» **Work instructions**:
The full listing, reproduced exactly, is what the response must contain.

═══

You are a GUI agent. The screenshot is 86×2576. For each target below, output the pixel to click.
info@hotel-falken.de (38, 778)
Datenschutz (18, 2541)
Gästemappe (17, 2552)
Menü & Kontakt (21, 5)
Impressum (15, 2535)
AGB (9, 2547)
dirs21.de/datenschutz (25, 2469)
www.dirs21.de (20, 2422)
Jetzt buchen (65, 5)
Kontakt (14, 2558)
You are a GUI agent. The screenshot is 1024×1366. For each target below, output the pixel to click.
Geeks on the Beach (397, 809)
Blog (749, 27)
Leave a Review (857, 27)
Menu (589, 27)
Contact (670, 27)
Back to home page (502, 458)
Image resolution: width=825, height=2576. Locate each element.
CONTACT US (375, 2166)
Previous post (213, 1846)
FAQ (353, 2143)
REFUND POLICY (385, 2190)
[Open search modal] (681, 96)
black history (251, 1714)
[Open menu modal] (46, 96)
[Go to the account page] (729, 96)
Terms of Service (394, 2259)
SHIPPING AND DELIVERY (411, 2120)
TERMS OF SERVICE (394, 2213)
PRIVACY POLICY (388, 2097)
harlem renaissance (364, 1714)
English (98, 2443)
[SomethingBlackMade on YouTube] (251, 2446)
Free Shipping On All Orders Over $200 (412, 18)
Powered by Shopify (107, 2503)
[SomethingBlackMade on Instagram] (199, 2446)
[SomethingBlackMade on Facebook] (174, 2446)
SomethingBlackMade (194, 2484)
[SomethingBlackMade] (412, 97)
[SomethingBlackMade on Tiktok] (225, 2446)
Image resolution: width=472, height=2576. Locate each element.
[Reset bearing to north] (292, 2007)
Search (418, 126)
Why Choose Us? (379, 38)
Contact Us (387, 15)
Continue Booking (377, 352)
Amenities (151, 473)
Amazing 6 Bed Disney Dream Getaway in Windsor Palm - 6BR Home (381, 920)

═══

» **Worked solution**:
You are a GUI agent. The screenshot is 86×2576. For each target below, output the pixel to click.
info@hotel-falken.de (38, 778)
Datenschutz (18, 2541)
Gästemappe (17, 2552)
Menü & Kontakt (21, 5)
Impressum (15, 2535)
AGB (9, 2547)
dirs21.de/datenschutz (25, 2469)
www.dirs21.de (20, 2422)
Jetzt buchen (65, 5)
Kontakt (14, 2558)
You are a GUI agent. The screenshot is 1024×1366. For each target below, output the pixel to click.
Geeks on the Beach (397, 809)
Blog (749, 27)
Leave a Review (857, 27)
Menu (589, 27)
Contact (670, 27)
Back to home page (502, 458)
Image resolution: width=825, height=2576. Locate each element.
CONTACT US (375, 2166)
Previous post (213, 1846)
FAQ (353, 2143)
REFUND POLICY (385, 2190)
[Open search modal] (681, 96)
black history (251, 1714)
[Open menu modal] (46, 96)
[Go to the account page] (729, 96)
Terms of Service (394, 2259)
SHIPPING AND DELIVERY (411, 2120)
TERMS OF SERVICE (394, 2213)
PRIVACY POLICY (388, 2097)
harlem renaissance (364, 1714)
English (98, 2443)
[SomethingBlackMade on YouTube] (251, 2446)
Free Shipping On All Orders Over $200 (412, 18)
Powered by Shopify (107, 2503)
[SomethingBlackMade on Instagram] (199, 2446)
[SomethingBlackMade on Facebook] (174, 2446)
SomethingBlackMade (194, 2484)
[SomethingBlackMade] (412, 97)
[SomethingBlackMade on Tiktok] (225, 2446)
Image resolution: width=472, height=2576. Locate each element.
[Reset bearing to north] (292, 2007)
Search (418, 126)
Why Choose Us? (379, 38)
Contact Us (387, 15)
Continue Booking (377, 352)
Amenities (151, 473)
Amazing 6 Bed Disney Dream Getaway in Windsor Palm - 6BR Home (381, 920)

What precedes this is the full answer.